Which lines below mention "with"? Pick each one out.

Extracted records
-- Opening Marker --
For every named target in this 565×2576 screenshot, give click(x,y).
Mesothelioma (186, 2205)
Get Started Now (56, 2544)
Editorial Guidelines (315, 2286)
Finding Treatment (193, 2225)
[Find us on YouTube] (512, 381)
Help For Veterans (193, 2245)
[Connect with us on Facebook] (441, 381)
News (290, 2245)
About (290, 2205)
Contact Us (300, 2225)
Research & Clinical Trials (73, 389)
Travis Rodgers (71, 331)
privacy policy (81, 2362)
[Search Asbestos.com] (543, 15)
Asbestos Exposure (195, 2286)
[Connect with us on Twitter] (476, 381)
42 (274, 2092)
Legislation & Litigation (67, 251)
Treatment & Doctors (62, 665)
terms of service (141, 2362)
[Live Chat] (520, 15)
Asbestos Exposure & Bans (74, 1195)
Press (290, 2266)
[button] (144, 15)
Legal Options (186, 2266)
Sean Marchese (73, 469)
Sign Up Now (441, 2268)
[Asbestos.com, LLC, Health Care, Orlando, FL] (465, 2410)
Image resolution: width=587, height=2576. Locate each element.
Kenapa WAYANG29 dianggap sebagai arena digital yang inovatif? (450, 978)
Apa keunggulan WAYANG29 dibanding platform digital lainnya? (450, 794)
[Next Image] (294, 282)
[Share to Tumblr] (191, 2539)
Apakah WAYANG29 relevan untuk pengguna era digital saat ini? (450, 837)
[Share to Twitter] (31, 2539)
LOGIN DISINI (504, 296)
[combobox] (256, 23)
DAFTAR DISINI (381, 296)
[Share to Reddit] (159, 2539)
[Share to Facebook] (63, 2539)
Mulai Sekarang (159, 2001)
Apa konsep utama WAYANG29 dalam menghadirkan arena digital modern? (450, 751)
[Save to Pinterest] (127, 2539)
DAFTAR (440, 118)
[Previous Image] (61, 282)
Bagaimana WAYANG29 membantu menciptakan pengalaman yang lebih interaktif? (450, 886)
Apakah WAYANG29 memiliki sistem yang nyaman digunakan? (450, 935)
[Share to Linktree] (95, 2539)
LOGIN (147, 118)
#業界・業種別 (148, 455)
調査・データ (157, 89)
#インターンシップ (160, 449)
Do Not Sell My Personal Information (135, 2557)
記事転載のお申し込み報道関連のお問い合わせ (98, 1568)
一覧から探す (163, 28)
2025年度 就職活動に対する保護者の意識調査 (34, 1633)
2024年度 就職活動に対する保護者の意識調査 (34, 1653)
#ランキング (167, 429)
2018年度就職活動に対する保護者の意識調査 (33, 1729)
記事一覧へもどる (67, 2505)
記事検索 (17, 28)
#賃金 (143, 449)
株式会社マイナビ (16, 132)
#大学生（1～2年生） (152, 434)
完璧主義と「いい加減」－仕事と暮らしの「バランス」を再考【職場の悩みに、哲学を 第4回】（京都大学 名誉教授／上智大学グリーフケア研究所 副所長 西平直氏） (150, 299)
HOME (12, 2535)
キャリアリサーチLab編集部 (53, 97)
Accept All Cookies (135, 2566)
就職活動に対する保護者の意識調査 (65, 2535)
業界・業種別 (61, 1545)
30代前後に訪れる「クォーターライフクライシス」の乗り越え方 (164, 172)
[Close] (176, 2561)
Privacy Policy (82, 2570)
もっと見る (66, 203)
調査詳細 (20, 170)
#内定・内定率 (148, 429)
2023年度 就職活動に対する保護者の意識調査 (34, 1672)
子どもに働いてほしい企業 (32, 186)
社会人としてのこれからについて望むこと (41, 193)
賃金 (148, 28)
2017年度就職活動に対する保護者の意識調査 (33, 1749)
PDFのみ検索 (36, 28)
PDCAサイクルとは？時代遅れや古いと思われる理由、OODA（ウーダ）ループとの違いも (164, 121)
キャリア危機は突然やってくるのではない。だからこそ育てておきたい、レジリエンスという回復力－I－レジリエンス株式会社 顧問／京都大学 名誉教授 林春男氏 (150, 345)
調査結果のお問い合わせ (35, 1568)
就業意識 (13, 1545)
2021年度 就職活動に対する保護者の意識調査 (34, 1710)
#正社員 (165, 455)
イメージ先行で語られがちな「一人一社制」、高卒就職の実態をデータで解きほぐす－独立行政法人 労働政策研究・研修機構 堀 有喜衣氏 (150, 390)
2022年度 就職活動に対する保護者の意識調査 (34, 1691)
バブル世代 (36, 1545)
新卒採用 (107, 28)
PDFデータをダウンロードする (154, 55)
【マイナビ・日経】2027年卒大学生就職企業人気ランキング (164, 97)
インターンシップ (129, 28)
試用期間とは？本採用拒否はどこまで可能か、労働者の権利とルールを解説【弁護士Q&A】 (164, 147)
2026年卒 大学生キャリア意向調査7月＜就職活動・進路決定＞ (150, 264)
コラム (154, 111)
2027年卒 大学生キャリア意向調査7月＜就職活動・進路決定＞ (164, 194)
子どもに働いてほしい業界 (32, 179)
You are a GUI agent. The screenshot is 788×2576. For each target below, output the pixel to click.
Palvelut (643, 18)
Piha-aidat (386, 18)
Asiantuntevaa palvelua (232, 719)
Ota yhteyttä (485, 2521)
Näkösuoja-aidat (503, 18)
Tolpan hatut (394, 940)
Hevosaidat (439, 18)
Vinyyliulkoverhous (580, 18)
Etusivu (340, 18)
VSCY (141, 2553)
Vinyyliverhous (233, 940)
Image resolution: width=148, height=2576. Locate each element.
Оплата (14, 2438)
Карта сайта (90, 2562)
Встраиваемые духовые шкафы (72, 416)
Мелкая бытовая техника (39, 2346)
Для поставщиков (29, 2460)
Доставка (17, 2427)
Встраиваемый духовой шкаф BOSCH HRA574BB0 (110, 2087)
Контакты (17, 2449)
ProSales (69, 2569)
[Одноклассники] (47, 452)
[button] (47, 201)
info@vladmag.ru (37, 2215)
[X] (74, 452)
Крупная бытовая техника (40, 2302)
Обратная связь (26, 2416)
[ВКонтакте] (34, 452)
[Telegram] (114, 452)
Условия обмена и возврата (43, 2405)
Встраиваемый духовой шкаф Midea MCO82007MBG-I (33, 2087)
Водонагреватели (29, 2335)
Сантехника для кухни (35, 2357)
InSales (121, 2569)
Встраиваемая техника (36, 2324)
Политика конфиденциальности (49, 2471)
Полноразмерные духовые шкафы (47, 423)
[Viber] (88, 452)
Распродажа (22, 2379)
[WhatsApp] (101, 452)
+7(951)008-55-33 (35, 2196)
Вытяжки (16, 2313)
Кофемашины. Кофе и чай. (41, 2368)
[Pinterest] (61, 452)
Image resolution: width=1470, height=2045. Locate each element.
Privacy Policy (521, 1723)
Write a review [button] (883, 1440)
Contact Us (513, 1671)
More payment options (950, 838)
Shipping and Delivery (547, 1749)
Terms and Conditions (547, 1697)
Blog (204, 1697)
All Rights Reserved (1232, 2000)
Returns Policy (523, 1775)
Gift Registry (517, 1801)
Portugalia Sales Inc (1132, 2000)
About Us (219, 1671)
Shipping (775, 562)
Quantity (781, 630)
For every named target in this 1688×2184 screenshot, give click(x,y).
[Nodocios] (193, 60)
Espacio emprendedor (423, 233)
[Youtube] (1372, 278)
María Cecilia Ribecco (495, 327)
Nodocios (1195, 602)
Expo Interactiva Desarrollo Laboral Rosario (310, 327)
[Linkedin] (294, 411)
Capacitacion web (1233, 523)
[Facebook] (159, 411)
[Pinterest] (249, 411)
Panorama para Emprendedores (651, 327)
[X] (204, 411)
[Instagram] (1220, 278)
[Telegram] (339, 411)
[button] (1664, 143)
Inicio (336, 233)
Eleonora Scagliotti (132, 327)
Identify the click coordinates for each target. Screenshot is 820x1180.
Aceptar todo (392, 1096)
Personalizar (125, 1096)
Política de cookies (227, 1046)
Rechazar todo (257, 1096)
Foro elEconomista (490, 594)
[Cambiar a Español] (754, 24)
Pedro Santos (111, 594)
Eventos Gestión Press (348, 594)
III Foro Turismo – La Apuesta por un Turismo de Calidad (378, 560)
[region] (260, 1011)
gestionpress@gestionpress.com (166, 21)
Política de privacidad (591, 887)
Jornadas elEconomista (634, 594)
-- Closing Marker --
__Your solution__.
[Connect with us on Facebook] (441, 381)
[Connect with us on Twitter] (476, 381)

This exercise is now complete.